VAN MORRISON - ROLL WITH THE PUNCHES

Van Roll Punches

Someone told me once that CS Lewis, from the same square mile as Van, had said that we all leave our own gardens, take off and search the world but we all end up back in our own garden. I have no idea how true that is of most people but Roll With the Punches suggests Van Morrison has come all the way home.

When he started out in the early 60s there was just the Blues Club on the weekend. Morrison actually set up a blues club in Belfast at The Maritime Bar and wanted nothing more than playing great R & B, Gospel and blues with great players. 

Unfortunately for this shy, introverted, only child from East Belfast with an astonishing talent, a commercially fertile industry of rock and pop was about to explode across the world and he would find himself having to play in personas and places that he never coveted. It would get him labelled grumpy when it was actually just a miss match of industry and personality.

Fame is the song here that deals with that dilemma. Morrison has often ranted about the industry but here he is more objective, analysing the damage that fame can be and how the press can stoke up something that might not be at all healthy. 

So, here Van is in his seventies, ignoring the fame and doing what he always wanted. He is playing around Irish hotels, to crowds of just a few hundred, with great players and backing singers. 

Roll With The Punches is Morrison taking that fun into the studio.

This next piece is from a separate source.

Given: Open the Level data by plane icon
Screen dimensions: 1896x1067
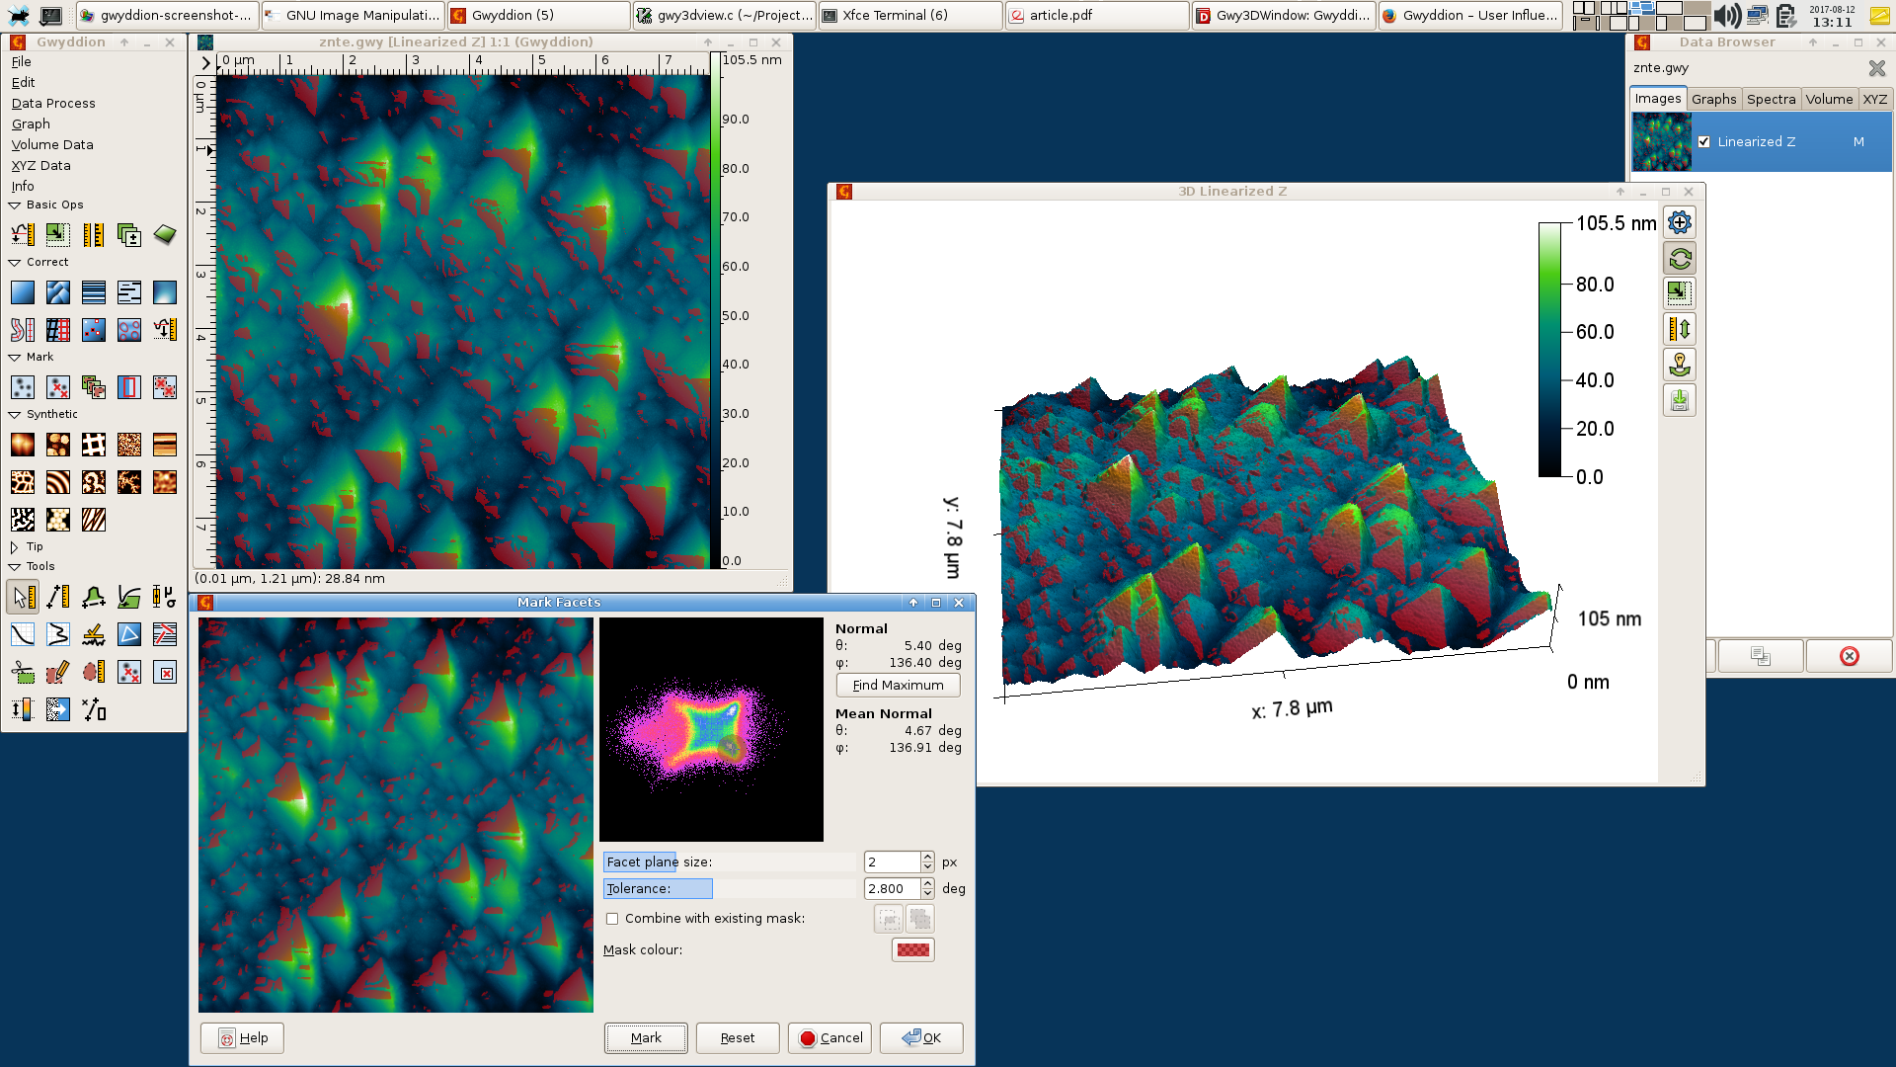Looking at the screenshot, I should coord(22,292).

You can almost feel the levity between the notes. Van is enjoying himself. All his influences from those early 60’s days, Bo Diddley, Sam Cooke, Mose Allison and even Sister Rosetta Tharpe. In among that he adds his own songs about the usual subjects, that uneasiness with fame in Fame and the spiritual on Transformation. After the very satisfying co-write with legendary English lyricist Don Black on Keep Me Singing track Everytime I Hear A River they join up again on the title track here.

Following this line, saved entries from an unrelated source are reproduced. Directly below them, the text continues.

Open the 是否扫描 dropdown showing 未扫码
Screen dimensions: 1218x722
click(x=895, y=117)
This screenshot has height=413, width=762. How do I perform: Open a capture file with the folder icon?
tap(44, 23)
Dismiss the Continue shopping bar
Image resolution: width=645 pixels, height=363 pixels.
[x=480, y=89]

Van himself has spoken about how performance was the key to these recordings and boy did he get performances. Old pals like Georgie Fame, Chris Farlowe and Paul Jones add maturity of craft but Jeff Beck stands out. Rarely has the guitar played such a major role in a Van Morrison record and Beck's drive and drama with his finger dancing dexterity adds wonderful grace notes. Stuart McIlroy’s piano playing on How Far From God deserves a mention too!

Above all of that there is the one and only Van Morrison himself. He uses that instrument that is his voice in ways that a septuagenarian has no right too. He reaches high and wide and goes deep soul down. Check out Bring It All Home To Me if you doubt me! 

Whatever Van Morrison fans think about Roll With The Punches, and wherever they will argue it sits in the best records in his peerless catalogue, they need to realise the joy that it must have brought to Morrison. This is him at his deepest gladness. Maybe the deepest gladness of his entire career. The only thing I would change is the awful cover!